• **Exercise data**:
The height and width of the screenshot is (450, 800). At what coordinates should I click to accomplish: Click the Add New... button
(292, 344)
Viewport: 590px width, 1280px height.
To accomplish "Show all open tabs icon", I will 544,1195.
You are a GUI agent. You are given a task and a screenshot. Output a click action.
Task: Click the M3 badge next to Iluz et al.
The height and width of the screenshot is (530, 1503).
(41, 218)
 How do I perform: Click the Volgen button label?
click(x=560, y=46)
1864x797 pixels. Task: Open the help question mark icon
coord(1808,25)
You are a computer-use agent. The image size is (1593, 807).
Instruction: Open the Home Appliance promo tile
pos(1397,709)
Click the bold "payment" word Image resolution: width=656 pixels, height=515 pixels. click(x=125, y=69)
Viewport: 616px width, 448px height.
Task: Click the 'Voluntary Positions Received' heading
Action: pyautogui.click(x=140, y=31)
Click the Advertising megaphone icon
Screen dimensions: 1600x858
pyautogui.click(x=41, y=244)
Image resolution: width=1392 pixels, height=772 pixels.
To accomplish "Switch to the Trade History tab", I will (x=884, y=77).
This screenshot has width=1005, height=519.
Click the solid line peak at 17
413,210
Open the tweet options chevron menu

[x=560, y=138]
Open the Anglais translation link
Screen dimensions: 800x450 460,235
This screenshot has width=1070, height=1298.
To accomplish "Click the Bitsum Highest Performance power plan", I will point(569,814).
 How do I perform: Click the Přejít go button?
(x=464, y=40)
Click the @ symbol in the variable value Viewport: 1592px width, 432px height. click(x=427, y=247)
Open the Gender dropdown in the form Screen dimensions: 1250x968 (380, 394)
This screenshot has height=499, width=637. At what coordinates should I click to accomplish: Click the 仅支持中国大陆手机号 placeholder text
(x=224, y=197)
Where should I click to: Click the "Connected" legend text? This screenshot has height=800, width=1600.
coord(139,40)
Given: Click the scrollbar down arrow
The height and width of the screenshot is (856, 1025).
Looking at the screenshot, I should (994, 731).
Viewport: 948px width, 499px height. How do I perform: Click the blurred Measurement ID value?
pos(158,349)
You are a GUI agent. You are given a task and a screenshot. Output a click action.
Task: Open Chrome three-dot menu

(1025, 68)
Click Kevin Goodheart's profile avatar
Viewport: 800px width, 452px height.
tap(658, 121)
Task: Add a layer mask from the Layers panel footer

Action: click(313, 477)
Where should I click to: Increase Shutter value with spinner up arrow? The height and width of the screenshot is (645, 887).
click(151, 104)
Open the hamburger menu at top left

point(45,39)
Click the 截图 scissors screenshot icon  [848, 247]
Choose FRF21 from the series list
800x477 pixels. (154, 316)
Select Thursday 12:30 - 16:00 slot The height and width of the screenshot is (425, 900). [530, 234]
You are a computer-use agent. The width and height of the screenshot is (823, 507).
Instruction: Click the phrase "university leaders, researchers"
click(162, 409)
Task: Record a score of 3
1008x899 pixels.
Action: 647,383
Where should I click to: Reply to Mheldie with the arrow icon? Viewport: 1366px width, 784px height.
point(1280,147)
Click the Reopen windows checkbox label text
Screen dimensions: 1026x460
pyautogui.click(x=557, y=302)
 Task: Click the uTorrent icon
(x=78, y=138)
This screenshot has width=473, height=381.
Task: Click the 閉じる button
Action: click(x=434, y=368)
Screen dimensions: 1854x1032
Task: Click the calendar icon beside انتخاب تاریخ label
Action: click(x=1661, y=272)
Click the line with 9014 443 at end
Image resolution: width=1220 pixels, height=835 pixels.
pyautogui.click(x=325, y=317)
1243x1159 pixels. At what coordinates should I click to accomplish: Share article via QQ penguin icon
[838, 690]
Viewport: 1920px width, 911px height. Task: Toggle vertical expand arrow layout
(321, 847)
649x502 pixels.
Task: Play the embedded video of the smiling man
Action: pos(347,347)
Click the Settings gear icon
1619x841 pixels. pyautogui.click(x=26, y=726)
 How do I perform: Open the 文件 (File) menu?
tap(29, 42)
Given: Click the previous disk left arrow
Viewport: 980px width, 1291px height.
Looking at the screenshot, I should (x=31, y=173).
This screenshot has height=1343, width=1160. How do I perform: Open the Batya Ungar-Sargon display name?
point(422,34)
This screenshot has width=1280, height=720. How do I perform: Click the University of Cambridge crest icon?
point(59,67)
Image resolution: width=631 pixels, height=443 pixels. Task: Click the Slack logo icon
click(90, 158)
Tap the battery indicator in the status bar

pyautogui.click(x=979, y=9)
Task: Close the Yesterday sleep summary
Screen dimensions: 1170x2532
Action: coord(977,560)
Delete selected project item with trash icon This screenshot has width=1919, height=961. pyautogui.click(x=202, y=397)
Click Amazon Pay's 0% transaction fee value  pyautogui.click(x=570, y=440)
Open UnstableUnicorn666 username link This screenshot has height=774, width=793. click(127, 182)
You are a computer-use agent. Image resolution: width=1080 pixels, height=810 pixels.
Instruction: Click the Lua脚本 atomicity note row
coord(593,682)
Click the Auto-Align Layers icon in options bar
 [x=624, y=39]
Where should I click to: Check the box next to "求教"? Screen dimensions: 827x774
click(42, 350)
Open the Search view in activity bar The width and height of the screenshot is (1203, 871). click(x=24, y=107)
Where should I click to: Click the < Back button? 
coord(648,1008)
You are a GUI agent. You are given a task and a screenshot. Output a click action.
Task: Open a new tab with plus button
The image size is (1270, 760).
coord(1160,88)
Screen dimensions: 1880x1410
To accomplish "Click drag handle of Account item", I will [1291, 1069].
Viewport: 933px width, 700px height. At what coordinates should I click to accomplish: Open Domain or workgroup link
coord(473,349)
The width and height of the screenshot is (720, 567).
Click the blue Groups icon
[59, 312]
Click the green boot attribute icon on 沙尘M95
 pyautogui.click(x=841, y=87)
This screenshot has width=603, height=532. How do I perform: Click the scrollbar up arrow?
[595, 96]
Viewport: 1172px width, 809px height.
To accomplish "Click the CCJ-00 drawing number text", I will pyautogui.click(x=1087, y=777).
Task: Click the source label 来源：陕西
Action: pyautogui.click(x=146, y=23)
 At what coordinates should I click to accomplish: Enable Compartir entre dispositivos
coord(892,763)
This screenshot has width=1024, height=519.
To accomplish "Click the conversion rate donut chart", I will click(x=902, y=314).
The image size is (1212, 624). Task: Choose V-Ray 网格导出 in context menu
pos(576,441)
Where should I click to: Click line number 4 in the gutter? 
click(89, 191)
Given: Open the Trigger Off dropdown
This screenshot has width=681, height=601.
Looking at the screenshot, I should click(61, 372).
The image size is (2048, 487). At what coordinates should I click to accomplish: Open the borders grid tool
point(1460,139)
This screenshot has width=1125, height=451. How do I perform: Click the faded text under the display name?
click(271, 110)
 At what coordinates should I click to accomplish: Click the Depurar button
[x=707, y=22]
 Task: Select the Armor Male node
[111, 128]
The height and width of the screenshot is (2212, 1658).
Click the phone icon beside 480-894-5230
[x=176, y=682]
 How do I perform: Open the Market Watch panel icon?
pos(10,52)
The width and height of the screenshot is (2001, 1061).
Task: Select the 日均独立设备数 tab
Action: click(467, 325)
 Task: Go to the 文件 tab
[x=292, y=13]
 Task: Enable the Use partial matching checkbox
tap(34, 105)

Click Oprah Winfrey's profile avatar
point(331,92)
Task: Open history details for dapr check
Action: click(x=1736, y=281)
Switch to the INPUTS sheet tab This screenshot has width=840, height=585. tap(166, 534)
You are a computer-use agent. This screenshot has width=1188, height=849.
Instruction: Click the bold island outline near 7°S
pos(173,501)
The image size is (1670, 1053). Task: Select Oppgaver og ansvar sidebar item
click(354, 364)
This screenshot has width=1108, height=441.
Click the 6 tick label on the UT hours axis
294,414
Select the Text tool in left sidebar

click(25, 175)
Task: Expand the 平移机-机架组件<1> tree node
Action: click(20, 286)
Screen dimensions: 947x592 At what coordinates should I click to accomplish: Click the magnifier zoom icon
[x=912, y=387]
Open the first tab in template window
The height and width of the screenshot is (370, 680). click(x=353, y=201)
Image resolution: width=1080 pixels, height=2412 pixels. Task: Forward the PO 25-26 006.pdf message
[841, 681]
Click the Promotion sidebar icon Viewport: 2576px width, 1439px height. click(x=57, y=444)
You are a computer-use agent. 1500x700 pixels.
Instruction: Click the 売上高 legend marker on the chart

• **What is required**:
Report, as a bare number, how many lines above contain the string "computer".

• **Answer to this exercise**:
5